力が欲しかった。
情けないままじゃ弱いままじゃ耐えられなかった。それがどんな力か、その力でなにがしたいか。俺はその頃そんな事理解せずに、本当にただがむしゃらに単純に力を求めてた。
勉学には人一倍励んだ。トレーニングも欠かさなかった。空手柔道テコンドー合気道etc.武術も何個も習った。その中の一つとして剣道も続けてた。
周りの大人からは神童と持て囃されていたが、姉さんが俺を見る目はいつも苦々しいなにか悔しそうな目をしていた。姉さんにそんな目をさせてる事が悔しくて俺は一層勉学に励み、武術の腕も磨いた。
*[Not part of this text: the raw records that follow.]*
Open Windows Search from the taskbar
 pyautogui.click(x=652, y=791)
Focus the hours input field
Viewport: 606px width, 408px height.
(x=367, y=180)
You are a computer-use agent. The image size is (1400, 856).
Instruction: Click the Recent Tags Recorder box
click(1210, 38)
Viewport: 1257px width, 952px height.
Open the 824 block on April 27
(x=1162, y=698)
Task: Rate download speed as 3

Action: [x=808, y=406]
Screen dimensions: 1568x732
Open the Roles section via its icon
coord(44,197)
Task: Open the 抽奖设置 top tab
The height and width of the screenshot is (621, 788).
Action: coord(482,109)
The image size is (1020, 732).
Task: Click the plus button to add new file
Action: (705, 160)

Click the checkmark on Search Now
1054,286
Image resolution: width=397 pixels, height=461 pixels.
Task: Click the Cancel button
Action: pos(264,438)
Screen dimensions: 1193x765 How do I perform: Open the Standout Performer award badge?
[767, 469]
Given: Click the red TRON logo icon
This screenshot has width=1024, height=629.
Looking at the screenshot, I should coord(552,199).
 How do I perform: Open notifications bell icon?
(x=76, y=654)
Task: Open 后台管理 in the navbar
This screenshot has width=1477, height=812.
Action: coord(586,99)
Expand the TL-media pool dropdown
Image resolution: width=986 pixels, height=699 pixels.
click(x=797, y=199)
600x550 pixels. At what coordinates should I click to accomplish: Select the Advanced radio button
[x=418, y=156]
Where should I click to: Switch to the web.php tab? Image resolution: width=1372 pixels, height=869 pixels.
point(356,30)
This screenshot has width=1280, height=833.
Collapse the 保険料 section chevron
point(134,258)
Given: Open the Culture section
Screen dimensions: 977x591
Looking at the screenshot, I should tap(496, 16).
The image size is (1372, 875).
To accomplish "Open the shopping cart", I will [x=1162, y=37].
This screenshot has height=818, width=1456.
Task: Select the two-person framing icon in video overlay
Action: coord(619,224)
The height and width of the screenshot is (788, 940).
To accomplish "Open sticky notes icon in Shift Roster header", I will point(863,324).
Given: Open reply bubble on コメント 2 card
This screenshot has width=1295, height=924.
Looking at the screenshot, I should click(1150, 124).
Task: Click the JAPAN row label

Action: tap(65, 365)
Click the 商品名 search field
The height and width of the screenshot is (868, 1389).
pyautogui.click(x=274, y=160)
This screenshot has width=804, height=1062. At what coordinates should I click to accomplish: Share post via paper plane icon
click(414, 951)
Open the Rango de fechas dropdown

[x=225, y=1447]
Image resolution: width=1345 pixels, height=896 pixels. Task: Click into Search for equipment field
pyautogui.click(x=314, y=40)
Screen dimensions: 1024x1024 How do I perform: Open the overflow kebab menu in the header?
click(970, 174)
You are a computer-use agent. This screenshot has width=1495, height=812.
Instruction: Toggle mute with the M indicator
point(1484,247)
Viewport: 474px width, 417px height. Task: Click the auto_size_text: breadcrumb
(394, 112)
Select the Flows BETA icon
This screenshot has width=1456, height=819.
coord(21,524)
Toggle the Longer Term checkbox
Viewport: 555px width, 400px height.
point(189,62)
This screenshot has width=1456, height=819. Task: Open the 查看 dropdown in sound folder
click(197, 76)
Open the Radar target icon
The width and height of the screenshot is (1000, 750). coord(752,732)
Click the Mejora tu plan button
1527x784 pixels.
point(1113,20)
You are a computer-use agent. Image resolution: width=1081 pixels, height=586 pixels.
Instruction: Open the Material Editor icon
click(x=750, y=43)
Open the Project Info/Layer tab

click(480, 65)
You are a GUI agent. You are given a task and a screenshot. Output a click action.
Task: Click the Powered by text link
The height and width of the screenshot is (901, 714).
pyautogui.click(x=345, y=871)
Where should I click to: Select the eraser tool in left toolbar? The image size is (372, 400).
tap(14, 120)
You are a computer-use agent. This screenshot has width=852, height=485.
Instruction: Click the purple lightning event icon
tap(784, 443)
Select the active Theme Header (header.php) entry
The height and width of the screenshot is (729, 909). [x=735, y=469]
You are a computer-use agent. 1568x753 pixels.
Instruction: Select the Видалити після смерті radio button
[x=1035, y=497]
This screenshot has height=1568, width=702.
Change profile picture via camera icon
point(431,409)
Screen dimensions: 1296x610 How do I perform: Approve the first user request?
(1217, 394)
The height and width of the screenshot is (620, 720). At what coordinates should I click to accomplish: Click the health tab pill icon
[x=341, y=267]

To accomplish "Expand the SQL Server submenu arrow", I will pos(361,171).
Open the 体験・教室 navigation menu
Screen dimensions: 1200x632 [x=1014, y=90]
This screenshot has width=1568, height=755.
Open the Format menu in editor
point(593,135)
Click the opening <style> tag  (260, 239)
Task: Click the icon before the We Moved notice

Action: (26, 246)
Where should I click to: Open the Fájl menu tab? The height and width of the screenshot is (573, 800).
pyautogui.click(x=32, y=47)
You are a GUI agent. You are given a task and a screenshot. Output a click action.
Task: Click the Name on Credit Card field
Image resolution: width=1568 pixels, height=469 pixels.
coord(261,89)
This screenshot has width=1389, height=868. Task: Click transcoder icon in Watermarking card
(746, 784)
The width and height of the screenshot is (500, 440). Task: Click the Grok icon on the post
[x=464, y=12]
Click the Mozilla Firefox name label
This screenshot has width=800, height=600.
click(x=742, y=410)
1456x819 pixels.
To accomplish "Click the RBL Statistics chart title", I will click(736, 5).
中学卒業後の進路選択のさい、俺はいつまでも姉さんの世話になってるのも嫌だったので、なんのためらいもなく就職と書いて提出した。学校側からは成績優秀だった俺は当然難関校を受験するだろうと思ってたらしく、提出して1時間後には担任に呼び出され、長い面談を終えクタクタになって帰宅した俺を待っていたのは、玄関でいつものスーツ姿で仁王立ちした姉さんだった。
無言の姉さんの後をついて行きリビングに着くと、姉さんはビール片手に俺に話し始めた。聞けば担任から電話を受けて仕事をほっぽり出してきただの、お前の事は大学院まで入れるつもりだっただの、あの事件以来お前は変わっただの、いつから姉の言う事を聞けなくなっただの。
酒が入った事で、進路に関係ないことまで言い始めた姉さんに適当に相槌を打ちながら俺は、半ベソで俺に喋りかけてる姉さんに無条件降伏しすぐに高校進学に進路を変えることにした。クソが泣くなんてなんて卑怯じゃないか……
憂さ晴らしとまではいかないが中学最後の年はこれまで以上に武術に力を入れていた。
今まで二の次にしていた剣道にも熱心に取り組み一応在籍していただけの剣道部にも顔を出す頻度を増やした。その結果学校の代表になり大会にまで出場することになった。
初めての大舞台で俺はいつも以上の力を出せ、めでたく男子個人の部優勝。
女子のほうはうちの中学はダメだったんだが、昔馴染みが優勝したらしく挨拶に行きたかったんだが、撤収やら祝勝会やらで挨拶には行けなかった。
中学最後の年は武術一辺倒で終わり、気がつけば高校入試の季節になっていた。
実は姉さんにはウソをついていたが、この高校は入学すればエスカレーター式に関連企業への就職にこぎ着ける。高校卒業後の進路を決める時は絶対に泣き落としなんかには屈しないと誓い、俺は試験会場に向かった。
その人生における通過点に過ぎないと思っていたその場所は、俺にとって重要なターニングポイントであって、俺の平凡な日常をブチ壊し、俺が憧れた。手に入れたかった。そして心のなかでは諦めていた、力を手にした場所だった。
あとがき
初投稿。今回は高校入学までの話。設定がアレですが最低系やメアリー・スーにはさせないつもりです。